Buy-to-let Investment In Germany

When it comes to investment in German property, because of the make-up of the market, which will all be explained below, buy to let investment mainly consists of the former rather than the latter.

Residential Buy to Let in Germany

Overseas property pundits have been predicting a boom in German property for decades, indeed people had all but given up on it in 2008, then after the worst financial crash in the history of man Germany booms to life. In order to explain this ironic happening and why Germany is such a great buy to let investment destination lets go back to the beginning.

To the 80s, when Brits first started buying up German apartments on the promise of good rental incomes and a possible boom on the horizon. These owners got their reliable rental income, because of the large percentage (50-60%) of the German population that rent their homes. But this high percentage of renters also stopped them from getting the boom, because the German government is forced to impose strict controls governing rent increases in line with wage growth.

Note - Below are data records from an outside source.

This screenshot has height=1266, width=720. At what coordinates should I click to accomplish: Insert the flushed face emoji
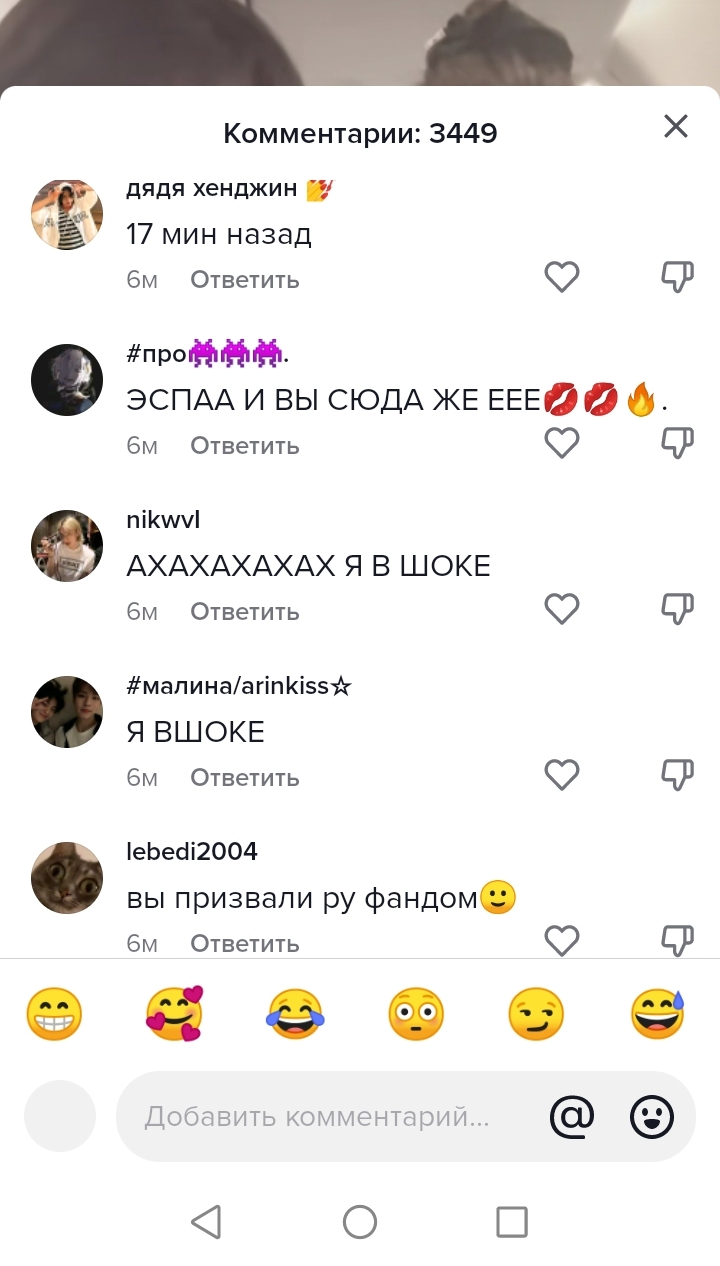[416, 1014]
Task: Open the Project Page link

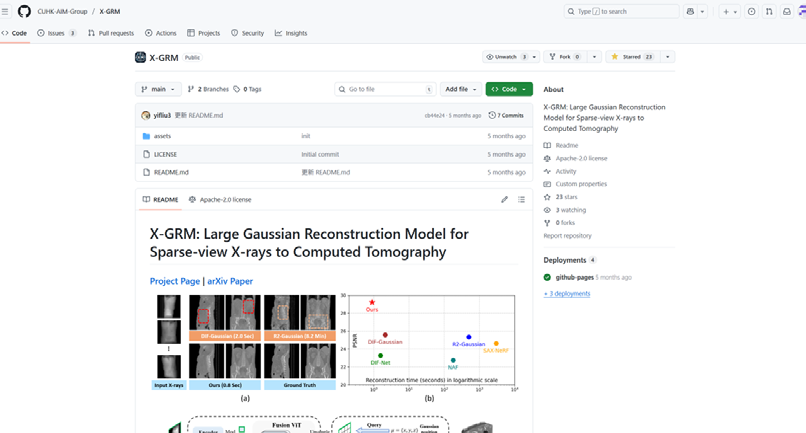Action: tap(175, 281)
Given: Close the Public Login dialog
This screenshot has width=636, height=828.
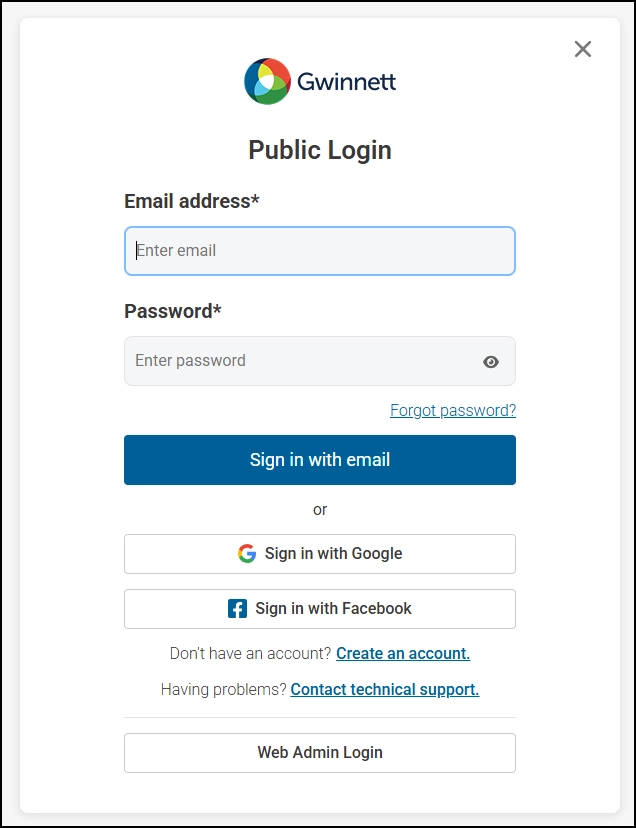Looking at the screenshot, I should [583, 49].
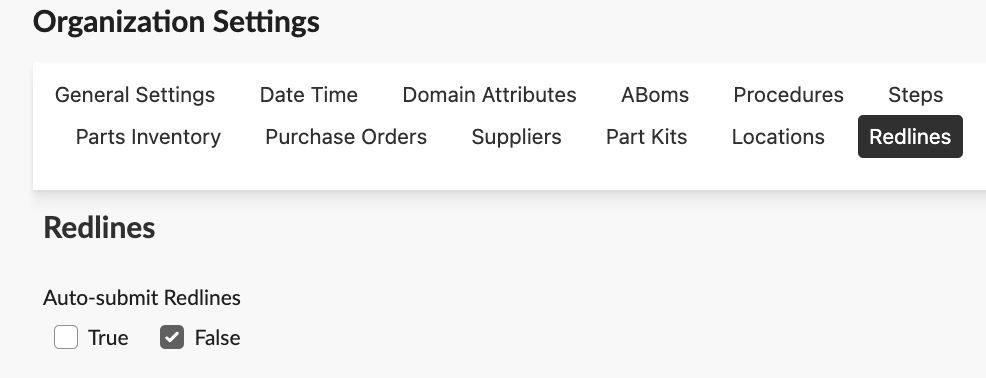
Task: Select the Purchase Orders tab
Action: 346,136
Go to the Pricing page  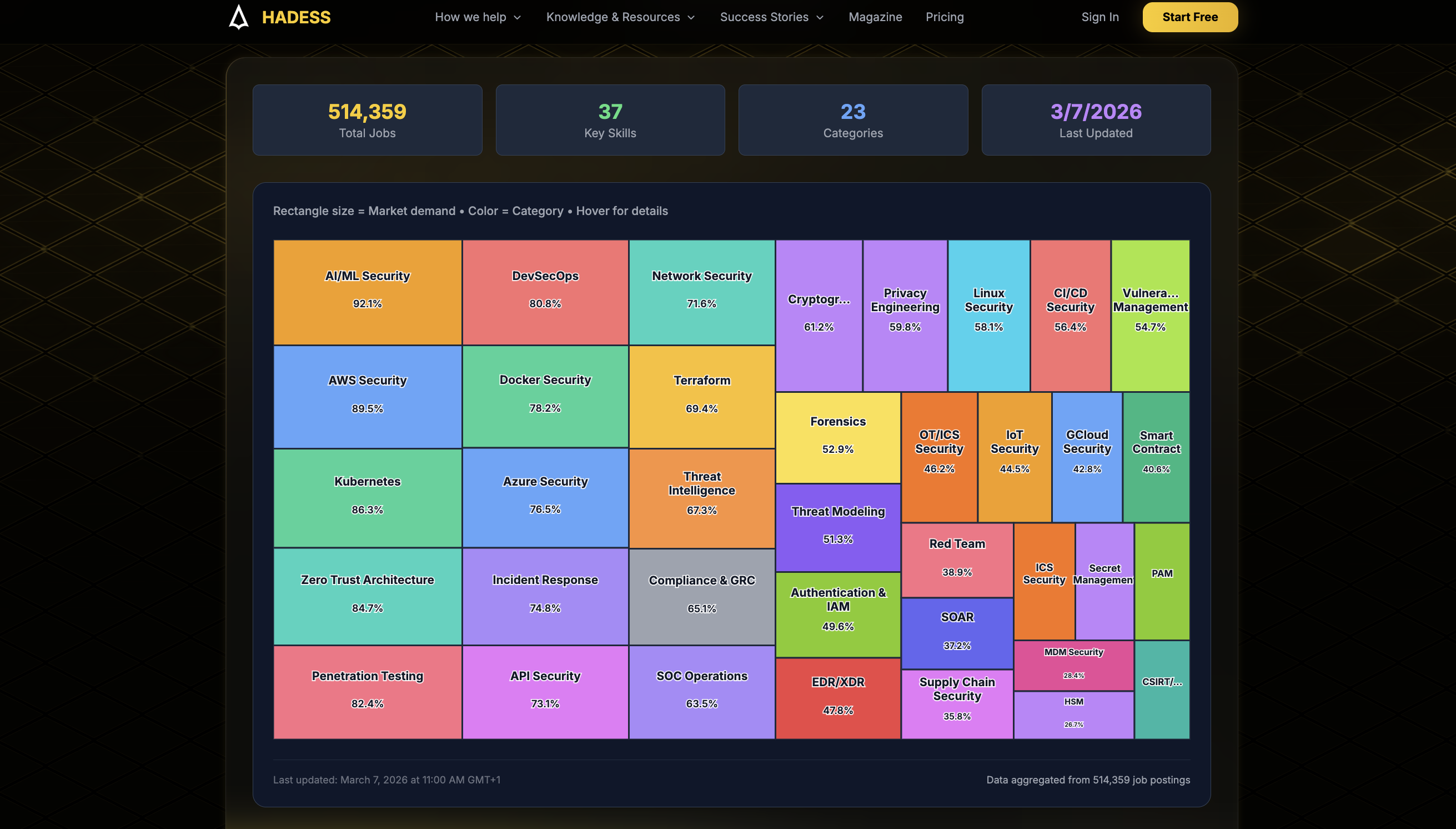tap(945, 17)
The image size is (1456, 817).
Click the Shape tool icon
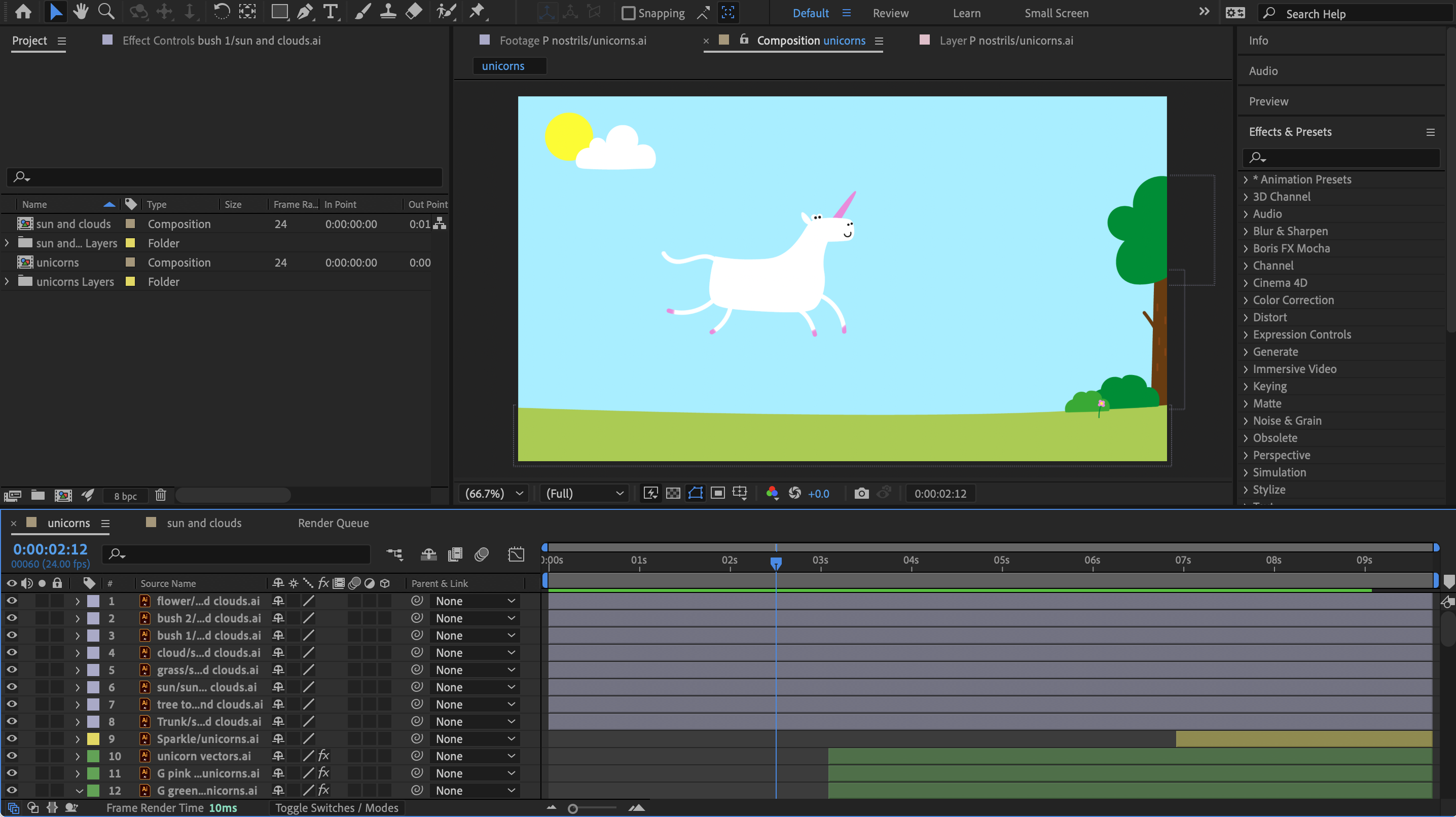point(278,12)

The restrictions in turn kept a lid on price growth, and with no real profit to be made from the sale of housing developers have no incentive to build to the extremes we see in other European nations. So, supply stays low, prices are kept-a-lid-on, and rents grow slowly in line with wage growth; investors get reliable if low-yield rental incomes and the market goes on like this for some very boring years.

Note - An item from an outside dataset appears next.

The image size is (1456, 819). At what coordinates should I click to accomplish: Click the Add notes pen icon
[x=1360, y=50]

At intervals interest in German property would pique and a boom would be predicted but hopes were slowly dashed as it always failed to materialise. But then the world suffers a catastrophic implosion and booms became a bad thing, in fact since 2009 a boom would be impossible because rapid growth is almost always called a bubble. Suddenly the slow, steady and reliable rental income and growth of German property is just what investors are looking for.

Germany never boomed and so Germany never bust. Resilience to the crash became one of the top items on every overseas property investors' checklist, and so Germany received new-found interest. At the same time the German economy recovered strongly from the crisis and restrictions on rent growth were eased. This brought an increase in rental incomes and yields, rewarding those who had already invested, and making it even more appealing to those considering it. Now Germany has become known as a safe-haven, but with a price-tag that is more affordable than most of its peers in that niche, which has seen the popularity of buy to let investment in Germany continue to soar.

Buy to Let (Example Only)

Case Study

John decides to purchase an investment property and he decides that the "Buy-to-Let" investment strategy is for him.

John has savings of around €80,000.

Our investment advisors suggest property development X as a solid investment opportunity and meets with John's deliverable criteria.

Investment property X is a plush modern city centre apartment priced at €110,000.

Initially John pays his reservation fee of €1,500 to hold the property.

Next John pays a 30% deposit of €33,000 (minus the €1,500 reservation fee already paid)

Our investment specialists negotiate a mortgage for John for the remaining €77,000 at a rate of 2.75% (example only) this translates to a monthly mortgage repayment of about €250 euros per month (interest only).

The average rental rate for such an apartment in a city like Berlin or Hamburg would be around €700-€1000 per month for long term rental. As a residential buy to let investor, if you can find a good tenant it is possible to have them for years, which means no overhead on finding new tenants, and also good tenants keep the place maintained. But as we don't live in a perfect world let's say John rents for an average of 10 months per year.

Total Rental income = €10,200 (€850 * 12) after subtracting the €3,000 Mortgage repayments John has made a profit of €7,200.

During this example we have not included any rental management or community fees that may apply but also we have only assumed rental income for 10 months of the year, which is very conservative on long term lets of the €110,000 city-centre apartment variety in undersupplied and high demand cities like Berlin and Hamburg.